Choir pays Advent visit to Bincombe

  • 21 December 2016

The Choir of Gonville & Caius celebrated the festive season with a Christmas concert in Bincombe, Dorset, where the College has been landowner for almost 450 years. The 24-strong mixed choir, one of the UK's leading collegiate choirs, received a double invitation to sing in the county: one from Judy Foot of Holy Trinity Church, Bincombe, and another from John Summers, a Caian and curate in the Three Valleys Team in rural Dorset.

Over the five-day tour, the choir, and the two Caius organ scholars, Michael How and Luke Fitzgerald, performed in Yetminster and Leigh churches, and gave an evening concert at Bradford Abbas church. They then took the train from Yetminster to Upwey (a beautiful rural journey, with both halts request stops), were met by Judy Foote and walked to the vicarage for tea. Their evening concert at Holy Trinity, Bincombe, on the theme Bright Morning Star! - Music for Advent and Christmas, featured plainsong, traditional carols, German, Polish and French festive music and a piece by Caian composer Thomas Hewitt Jones.

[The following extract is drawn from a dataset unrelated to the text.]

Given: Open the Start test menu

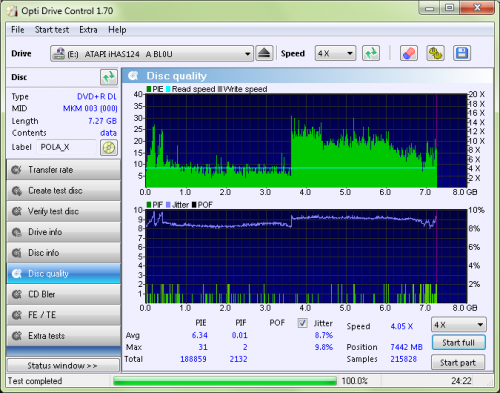Looking at the screenshot, I should pos(52,30).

The event, which also gave the audience a chance to join in advent hyms and carols, was sponsored by Bidwells and Symonds & Sampson.

The Bincombe estate in Dorset has been owned by the College since 1570, when Dr John Caius donated it to the College endowment. The 1000-acre estate, managed by Bidwells on behalf of the College, is primarily residential and agricultural, and includes a very pretty village of Bincombe, plus arable and dairy farming and livestock-rearing. The Foot family has farmed in the area for many generations, and registered their Bincombe flock in the first volume of the Dorset Horned Sheep Society in 1892, making theirs the oldest flock of Poll Dorset sheep in the country. The Estate also enjoys a rich history and is the scene of one of Thomas Hardy’s short tales, recounting the apparently true story of The Melancholy Hussar and the execution of two deserters who are said to be buried in the village churchyard. Farther back in time there was a Bronze Age Settlement on Bincombe Hill, today buried under tumuli called the Bincombe Bumps. These are known locally as the ‘Music Barrows’, as folklore tells that if you put your ear to the ground at midday you are able to hear the plaintive tones of faerie music (or is it the Caius Choir?) emitting from the burial grounds.

There were more Caius connections during the December trip. In Sherborne, the Choirmaster was hosted by the grandson of a former Caius Master, Sir Hugh Kerr Anderson (remembered with a monument in the College Chapel), while in Bincombe he met the great-granddaughter of Alfred Waterhouse, the architect who designed the Waterhouse Building that surrounds much of Tree Court.

For the Choir, who all fit in rehearsals and performances around their academic work, the trip was a welcome first chance of the term to spend time away together. All those who participated in the tour would like to thank their generous hosts for their kindness and hospitality.